Cops, needless to say, are out in force. Up ahead of me on the turnpike, blue lights flash far and near as I clear the toll plaza and start toward Carteret and the flaming refinery fields and cooling vats of Elizabeth. I have had, I realize, one glass of Round Hill too many and am now squinting into the shimmer lights and MERGE LEFT arrows, where road repavers are working late under banks of da-brite spots — our highway taxes at work here too.

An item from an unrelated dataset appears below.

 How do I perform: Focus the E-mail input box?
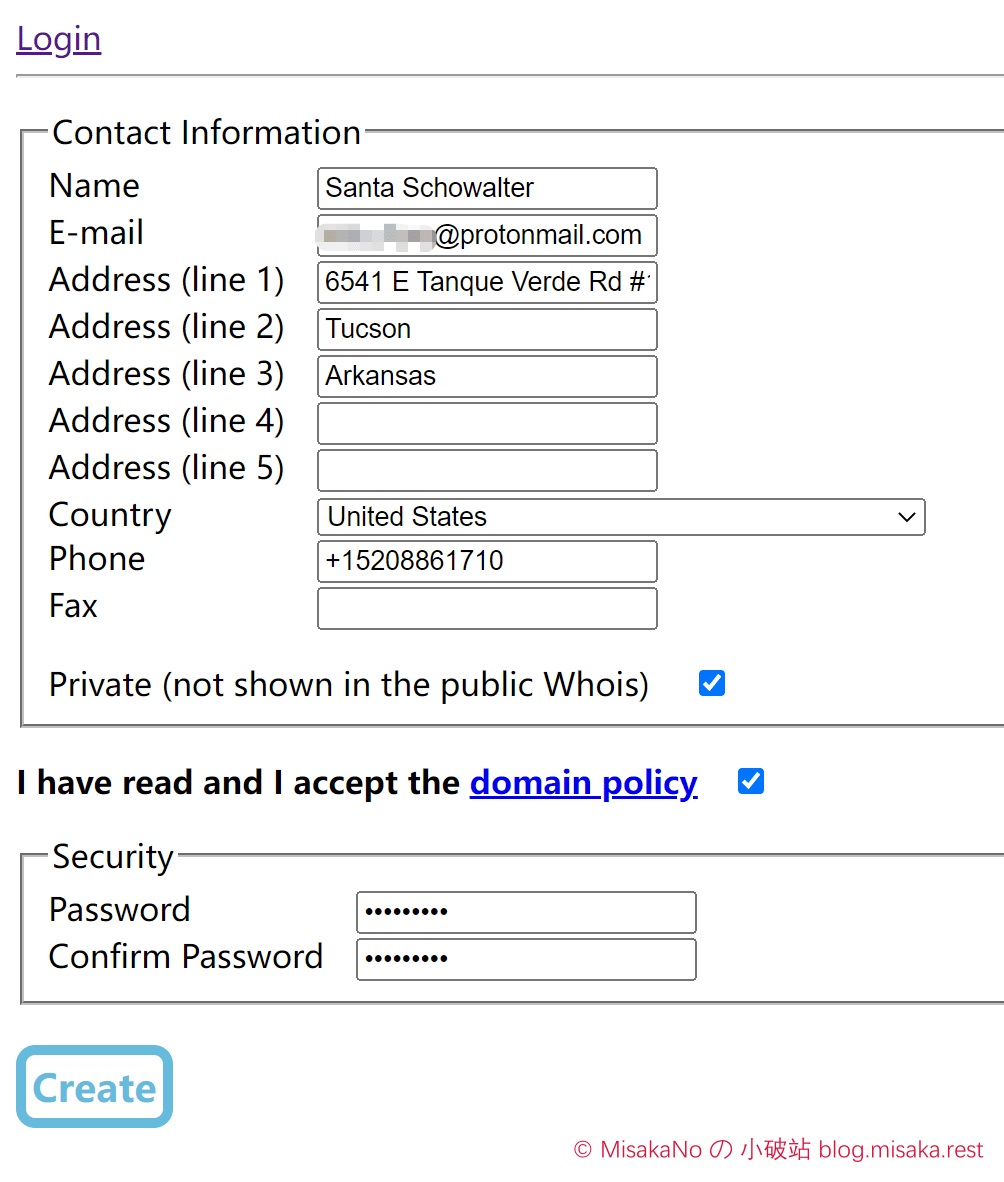click(x=487, y=235)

It would’ve been smart, of course, just to pack Sally in with me, lock the house, activate the alarm, inaugurate a new stratagem for the rescue of collapsing love, since I’m at this moment positive that no matter what decision was entered an hour ago, it’ll never happen that way. Beyond an indistinct but critical point in life (near my own age, to be sure), most of your latter-day resolves fall apart and you end up either doing whatever’s damn well easiest or else whatever you feel strongest about. (These two in fact can get mixed up and cause plenty of mischief.) At the same time it also gets harder and harder to believe you can control anything via principle or discipline, though we all talk as if we can, and actually try like hell. I feel certain, batting past Newark airport, that Sally would’ve dropped everything and come with me if I’d as much as asked. (How this would go over with Ann would be another bridge to cross.) Paul, I’m sure, would’ve thought it was fine. He and Sally could’ve become secret pals in league against me, and who knows what might’ve been in store for the three of us. For starters, I wouldn’t be alone in this traffic-gunk metallurgic air shaft, bound for an empty set of sheets in who knows what motel in who knows what state.

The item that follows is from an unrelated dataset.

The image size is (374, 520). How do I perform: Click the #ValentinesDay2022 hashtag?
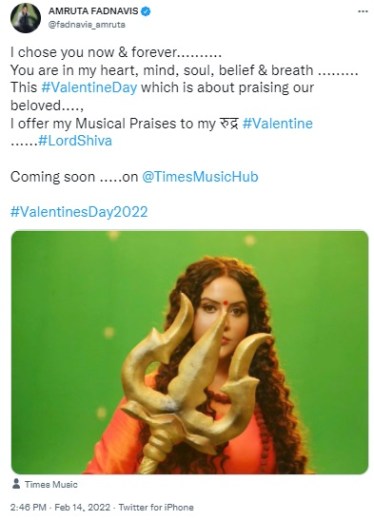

An important truth about my day-to-day affairs is that I maintain a good share of flexibility, such that my personal time and whereabouts are often not of the essence. When poor sweet Clair Devane met her three o’clock at Pheasant Meadow and got pulled into a buzz saw of bad luck, a whole network of alarms and anguish cries bespeaking love, honor, dependency immediately sounded — north to south, coast to coast. Her very moment as a lost human entity was at once seismically registered on all she’d touched. But on any day I can rise and go about all my normal duties in a normal way; or I could drive down to Trenton, pull off a convenience-store stickup or a contract hit, then fly off to Caribou, Alberta, walk off naked into the muskeg and no one would notice much of anything out of the ordinary about my life, or even register I was gone. It could take days, possibly weeks, for serious personal dust to be raised. (It’s not exactly as if I didn’t exist, but that I don’t exist as much) So, if I didn’t appear tomorrow to get my son, or if I showed up with Sally as a provocative late sign-up to my team, if I showed up with the fat lady from the circus or a box of spitting cobras, as little as possible would be made of it by all concerned, partly in order that everybody retain as much of their own personal freedom and flexibility as possible, and partly because I just wouldn’t be noticed that much per se . (This reflects my own wishes, of course — the unhurried nature of my single life in the grip of the Existence Period — though it may also imply that laissez-faire is not precisely the same as independence.)